Source extract:
- Opening Delimiter -

Many people have an underlying suspicion that they are oops babies. But I had more than an underlying suspicion when I did some quick math and realized my sister was 19 years older than me AND we both had different fathers AND my parents weren’t married.
Don’t worry. I’m not the only one who did this math. So did a lot of other kids in my elementary school. Insert childhood teasing here.
The good news is that my mom never let on that I was an oops baby. Instead she called me her happy little surprise — a much better name than my little mistake.
My mom was 40 when she had me and my dad was still in his 30’s. After being a work-a-holic jetsetter while raising my older sister, she decided to take a different approach with me. She opted to stay-at-home and have a daycare so she could spend as much time as possible with me. Instead of being a mistake, I was like her do-over, her chance to fix anything she did wrong while raising my sister.
I had a normal childhood for the most part. Of course the occasional snobby brat would make fun of me because my parents weren’t married and because I was clearly a mistake. But my parents never made me feel unwanted or unloved.
Then when I was six my mom was diagnosed with ALS, Amyotrophic lateral sclerosis, a disease that basically attacks your nervous system and shuts down different parts of your body. She died within a year, and although I’m glad it was quick, I never had a chance to say goodbye. I went from being a miracle baby in my mom’s eyes to feeling like an added chore on my father’s to-do list. Although I knew I was loved, I couldn’t help feeling like I was always in the way.

- Closing Delimiter -

Exercise set:
- a) In the essay about growing up as an oops baby, what did the writer's mom call the writer instead of a mistake?
- b) Extend the essay about growing up as an oops baby, beginning right after its last sentence.

Collected material:
- Opening Delimiter -

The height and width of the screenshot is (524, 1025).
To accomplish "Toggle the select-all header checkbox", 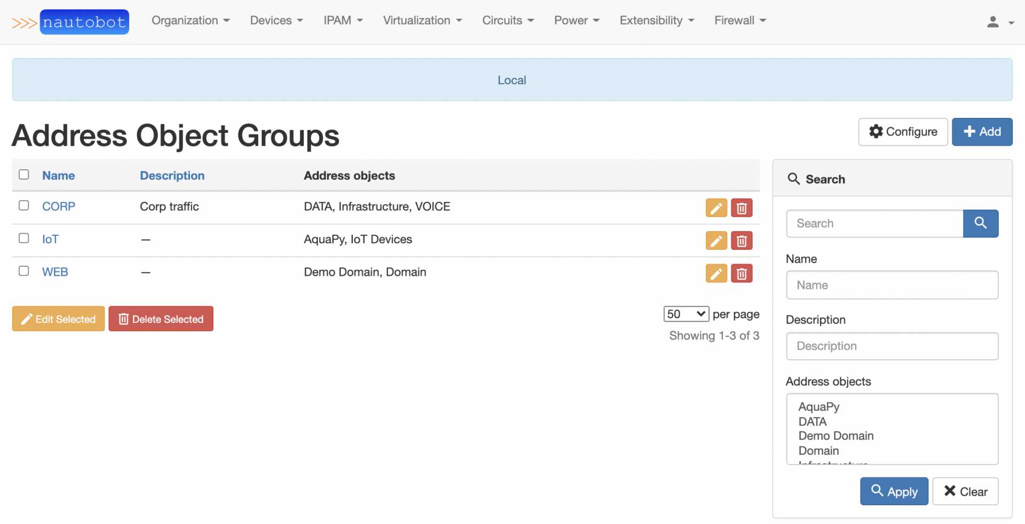I will tap(24, 174).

- Closing Delimiter -

Answer section:
- a) Her happy little surprise.

- b)
And I guess you could say I’ve felt like that all my life. I’ve become this obsessive people pleaser — I constantly feel like if I do one thing wrong, I’ll be de-friended (in real life, not marky Z style) because people will know I was a mistake. So how do I deal with the stigma of knowing I was an oops baby? I fix it by being on top of everything all the time. And can I just say, it’s starting to get exhausting.
I would love to tell you that I had a revelation this year and I don’t feel like I’m a regret for my parents, or that it’s possible for me to have a healthy relationship. But I gave up lying for lent, so we’ll have to save that fiction story for another day.
I know that my dad doesn’t regret having me; I’m not stupid. But, some days it’s harder to rationalize. And the whole relationship thing, well, losing my mom left me with a lot, and I mean a lot, of abandonment issues — and mix that with constantly feeling like a giant mistake and you’ve got someone who is a bigger fail at making something work than Jesse James.
Hopefully some day I’ll be able to accept the fact that I won’t be able to please anyone and that it’s okay to lose people. But until then I’ll just continue to blog about my failed attempts at sparking a relationship and my annoying need to please everyone all the time.